Source extract:
------------------------------------------------
Hawkman was a major character in the Rann–Thanagar War miniseries, which stemmed from events in Countdown to Infinite Crisis. During this time his continuity was further changed (see Carter Hall section below).

The character then received a new series spinning out of Dark Nights: Metal, helmed by Robert Venditti and Bryan Hitch.

Fictional character biographies

Carter Hall

In the days of ancient Egypt, Prince Khufu is engaged in a feud with his rival, the Egyptian priest Hath-Set. The priest eventually captures both Khufu and his consort Chay-Ara, and kills them using a cursed dagger of Nth metal. Millennia later, in 1940, Khufu is reincarnated as American archaeologist Carter Hall, Chay-Ara as Shiera Saunders, and Hath-Set as scientist Anton Hastor. After touching the same Nth Metal dagger used to kill Khufu, Carter regains the memories of his former life and realizes Hastor is the reincarnation of his ancient foe. When Hastor kidnaps Shiera, using a magic spell to draw her to his lair, Hall uses his newly-refound memories to craft a gravity-defying belt using Nth metal and a winged costume to become Hawkman. Carter successfully rescues Shiera, Anton is killed by electrocution, and Carter and Saunders begin a romantic relationship.

Carter Hall and Shiera Saunders had a son together, named Hector Hall, who grew up to also have a superheroic identity as Silver Scarab and later adopted the mantle of Dr. Fate. Hector Hall was a member of the superhero groups Infinity Inc. and the JSA, where he served alongside his father.

Katar Hol

Katar Hol is an honored police officer on his homeworld of Thanagar. Along with his wife Shayera, they use the anti-gravity belts and their wings to fly and fight criminals. These were the tools of an elite police unit tasked to track and apprehend the most dangerous criminals. The pair were sent to Earth in 1961 to capture the shape-shifting criminal Byth. Following this mission, they elected to remain on Earth to work with authorities in the United States and learn human police methods. The two adopted covers as a pair of museum curators, Carter and Shiera Hall, and acted publicly as the second Hawkman and the second Hawkgirl (later Hawkwoman).
------------------------------------------------
Entries provided:
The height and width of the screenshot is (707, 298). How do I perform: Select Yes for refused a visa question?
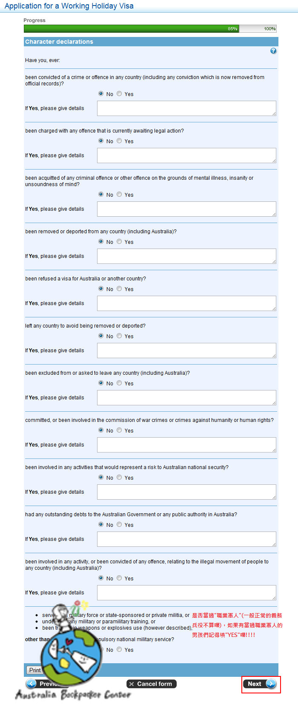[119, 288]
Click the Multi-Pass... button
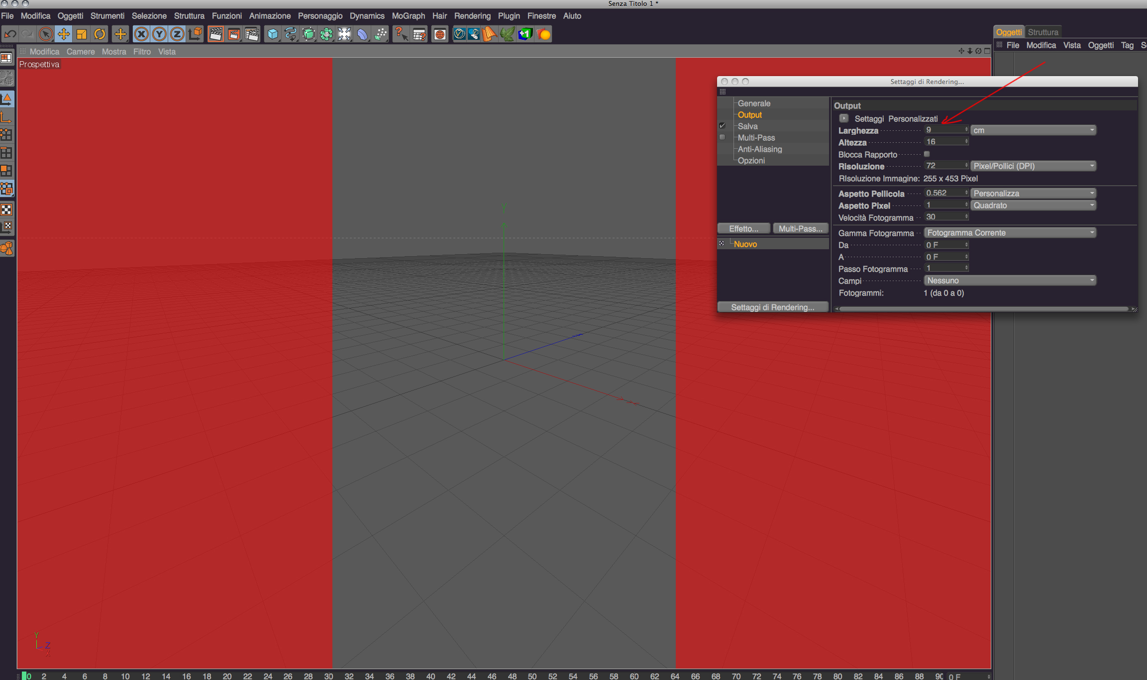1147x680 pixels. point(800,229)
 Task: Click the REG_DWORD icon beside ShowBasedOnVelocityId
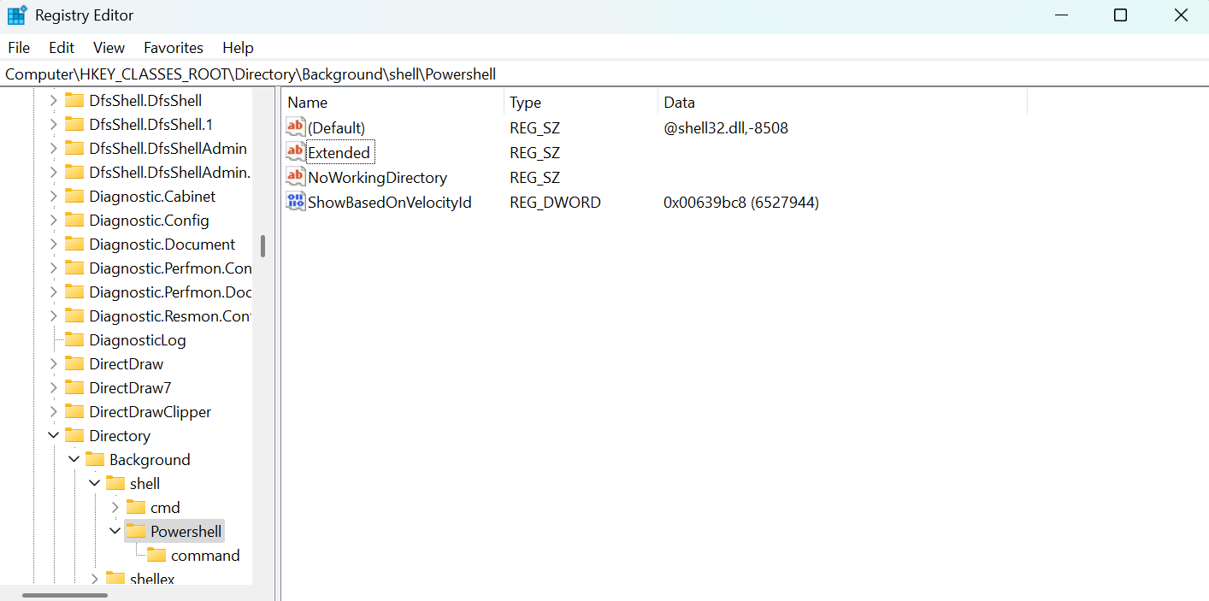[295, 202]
------------------------------------------------
Tasks to complete:
A – List each ancient Egyptian figure in the Hawkman text along with the person they are reincarnated as in 1940.
B – Please retype the Hawkman text between "Katar Hol is" and "Hawkgirl (later Hawkwoman).", inclusive.
The items have no connection to the Hawkman text.

Answers in order:
A –
- Prince Khufu: Carter Hall
- Chay-Ara: Shiera Saunders
- Hath-Set: Anton Hastor

B –
Katar Hol is an honored police officer on his homeworld of Thanagar. Along with his wife Shayera, they use the anti-gravity belts and their wings to fly and fight criminals. These were the tools of an elite police unit tasked to track and apprehend the most dangerous criminals. The pair were sent to Earth in 1961 to capture the shape-shifting criminal Byth. Following this mission, they elected to remain on Earth to work with authorities in the United States and learn human police methods. The two adopted covers as a pair of museum curators, Carter and Shiera Hall, and acted publicly as the second Hawkman and the second Hawkgirl (later Hawkwoman).